From the post:
Being “fed up with the existing open source CRM applications”, the team at Zurmo have released their own open source customer relationship management (CRM) software – Zurmo 1.0. The CRM software, which has been in development for two years, includes deal tracking features, contact and activity management, and has scores and badges that can be managed through a built-in gamification system.
Zurmo 1.0 has been translated into ten languages and features a RESTful API to further integration with other applications. Location data is provided by Google Maps and Geocode. The application’s permission system supports roles for individual users and groups, and allows administrators to create ad-hoc teams.

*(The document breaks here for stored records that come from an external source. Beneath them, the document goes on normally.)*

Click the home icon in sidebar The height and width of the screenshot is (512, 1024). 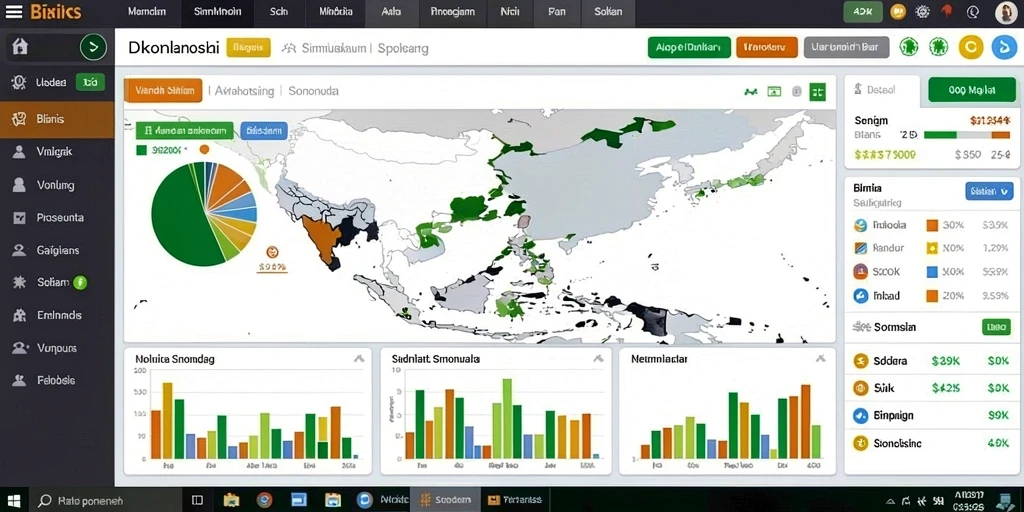point(21,47)
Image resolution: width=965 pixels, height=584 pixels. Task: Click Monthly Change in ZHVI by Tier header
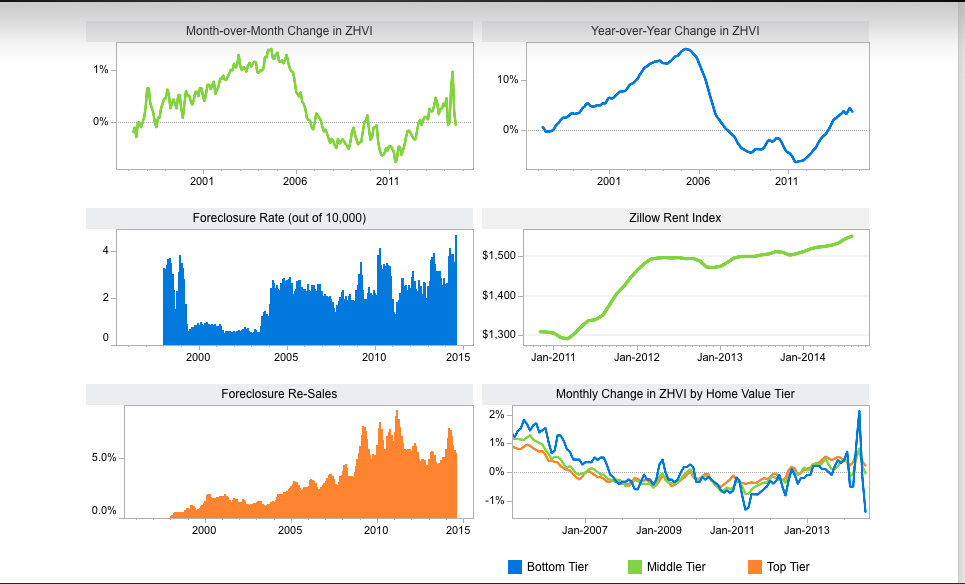tap(675, 394)
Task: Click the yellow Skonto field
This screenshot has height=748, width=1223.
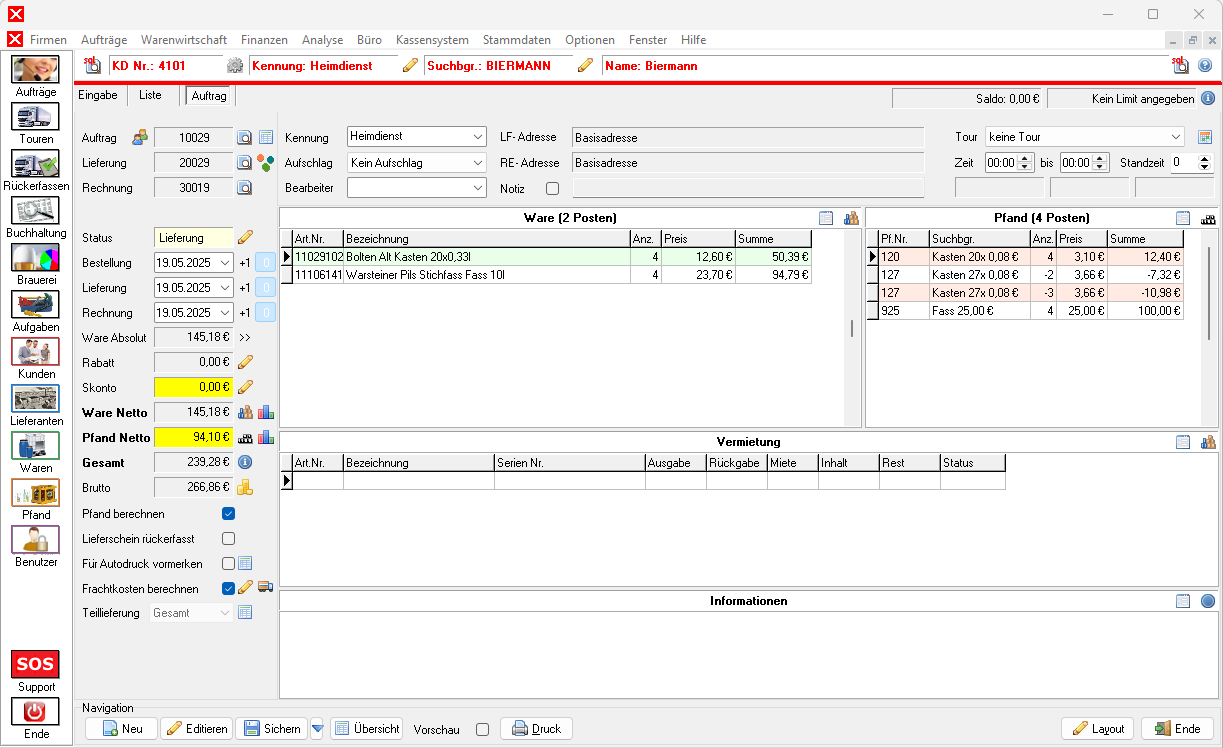Action: point(194,387)
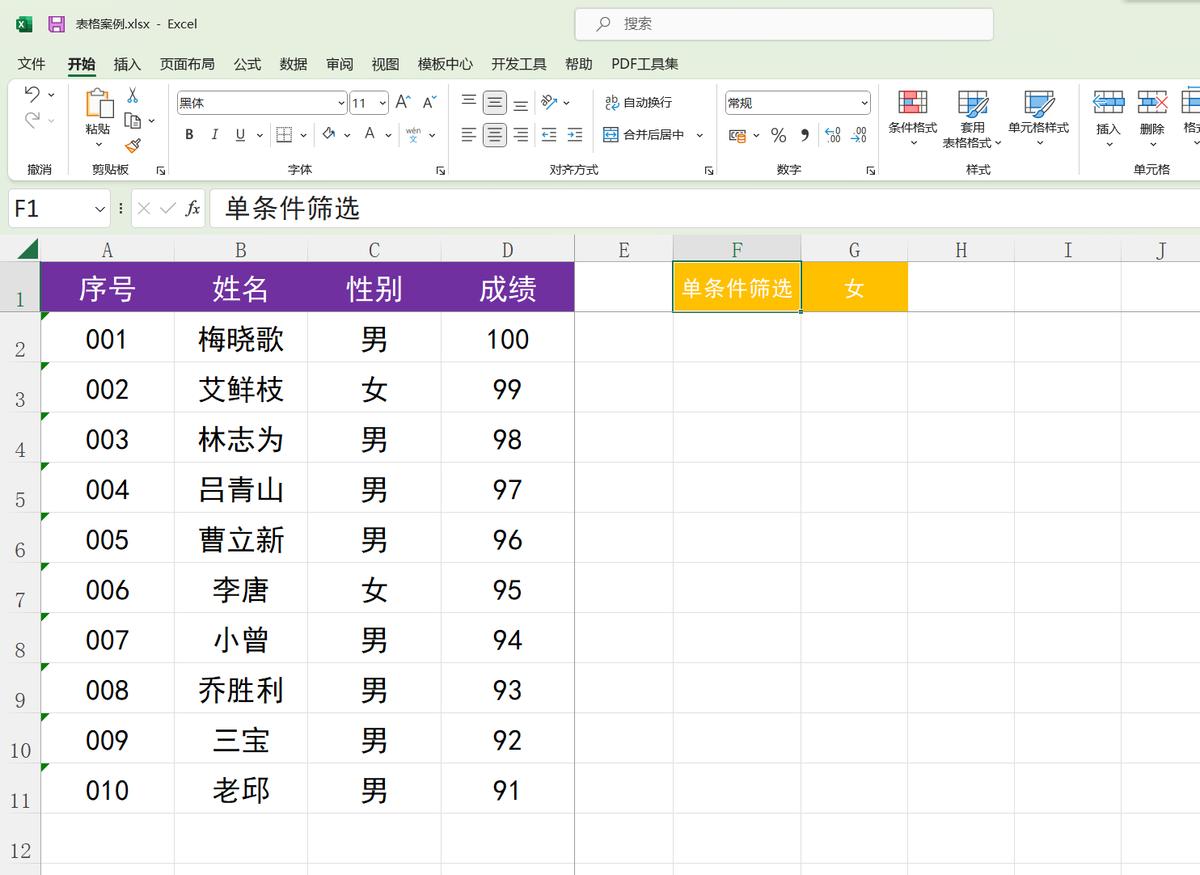This screenshot has height=875, width=1200.
Task: Click the Undo arrow icon
Action: (x=32, y=95)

The application is designed to be modern and easy to use and integrates social-network-like functionality at its centre, which functions to distribute tasks, solicit advice, and publish accomplishments.

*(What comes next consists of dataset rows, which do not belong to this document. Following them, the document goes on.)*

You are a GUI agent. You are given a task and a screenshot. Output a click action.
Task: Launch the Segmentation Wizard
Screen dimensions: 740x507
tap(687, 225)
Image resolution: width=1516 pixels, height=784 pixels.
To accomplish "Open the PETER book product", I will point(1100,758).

Describing what led the company to create another CRM system, Zurmo Co-Founder Ray Stoeckicht said: “We believe in CRM, but users continue to perceive it as a clunky, burdensome tool that wastes their time and only provides value to management. This space needs a major disruption and user adoption needs to be the focus.” He goes on to describe the application as “enchanting” and says that a major focus in the development of Zurmo 1.0 was the gamification aspects, which are designed to get the users to follow CRM best practices and to make correct use of the system more enjoyable. One example of gamification is “Missions“, where an employee can challenge another in exchange for a reward.
If two or more CRM systems are integrated with other applications, separately, what do you think happens if those CRM systems attempt to merge? (Without topic map capabilities.)

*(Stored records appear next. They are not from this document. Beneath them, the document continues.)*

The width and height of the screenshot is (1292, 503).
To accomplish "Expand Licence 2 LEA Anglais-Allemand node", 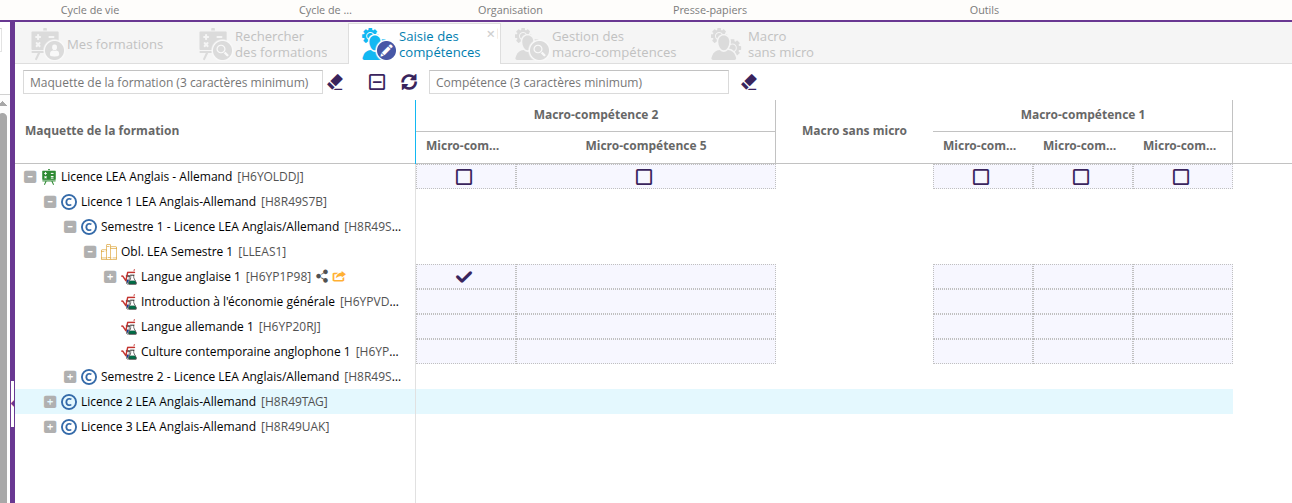I will coord(50,402).
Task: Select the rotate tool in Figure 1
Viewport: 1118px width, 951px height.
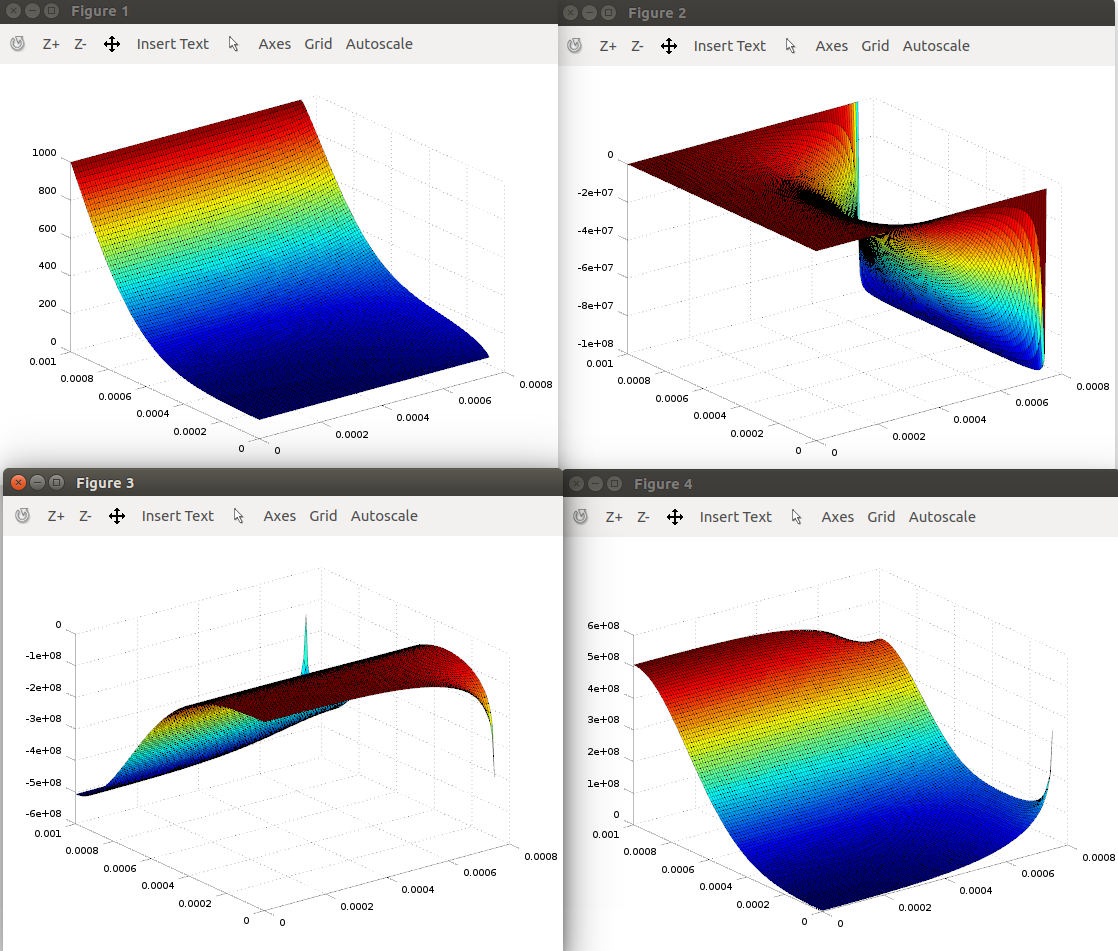Action: click(17, 44)
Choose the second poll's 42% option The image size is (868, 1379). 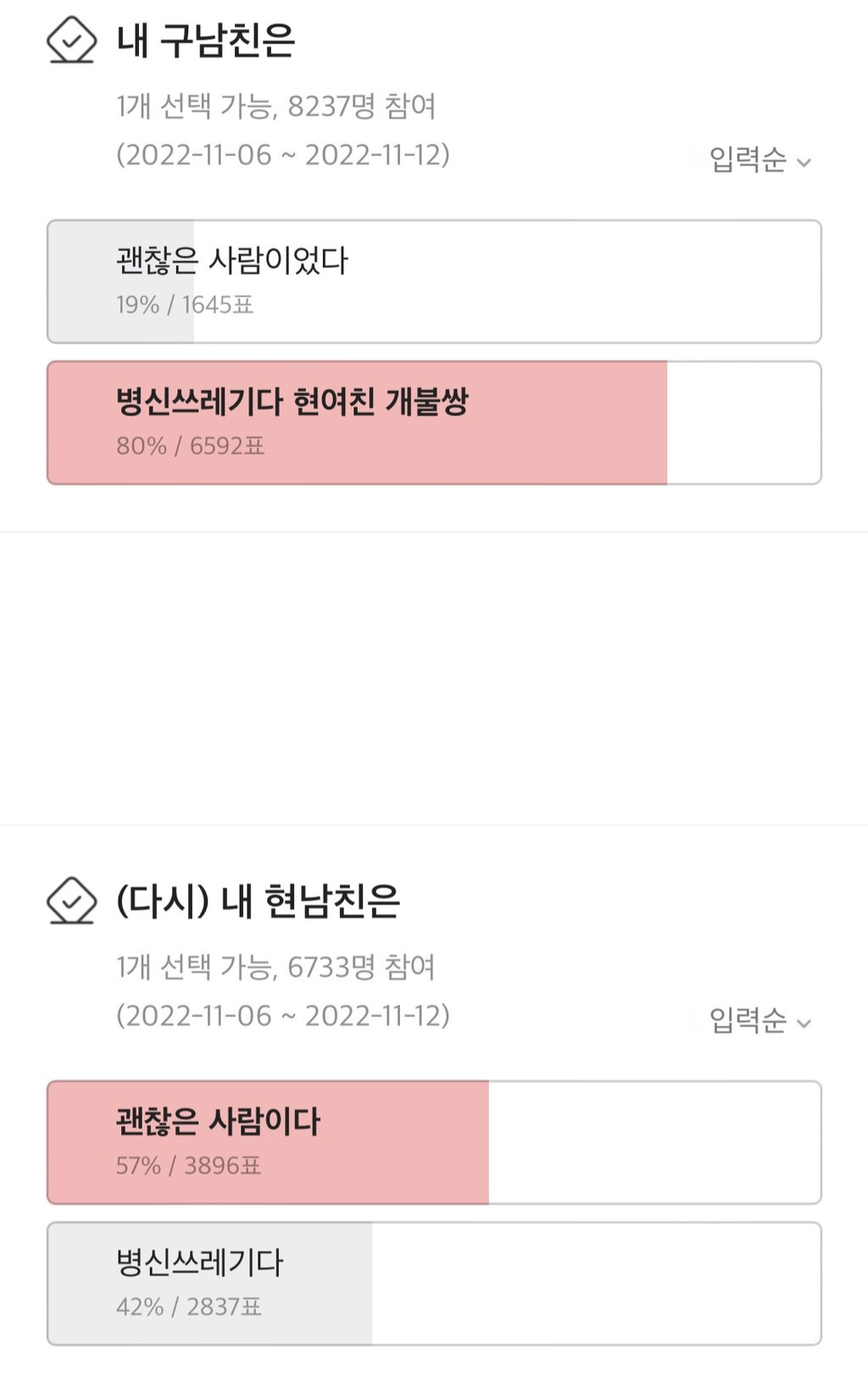pos(434,1283)
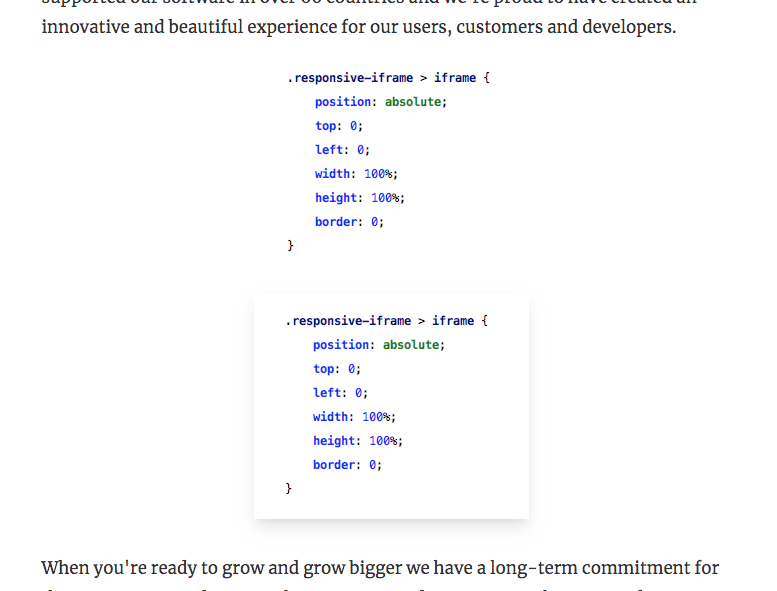Click the .responsive-iframe selector inside the shadowed card
The image size is (777, 591).
pos(348,321)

Not that the merging need be automatic, but if the semantics of the “other” applications and its data are defined by a topic map, doesn’t that ease future merging of CRM systems?
Assuming that every possessor of a CRM system is eyeing other possessor of CRM systems as possible acquisitions. 😉
Will the lack of data systems capable of rapid and reliable integration become the new “poison pill” for 2013?
Will the lack of data systems capable of rapid and reliable integration be a mark against management of a purchaser?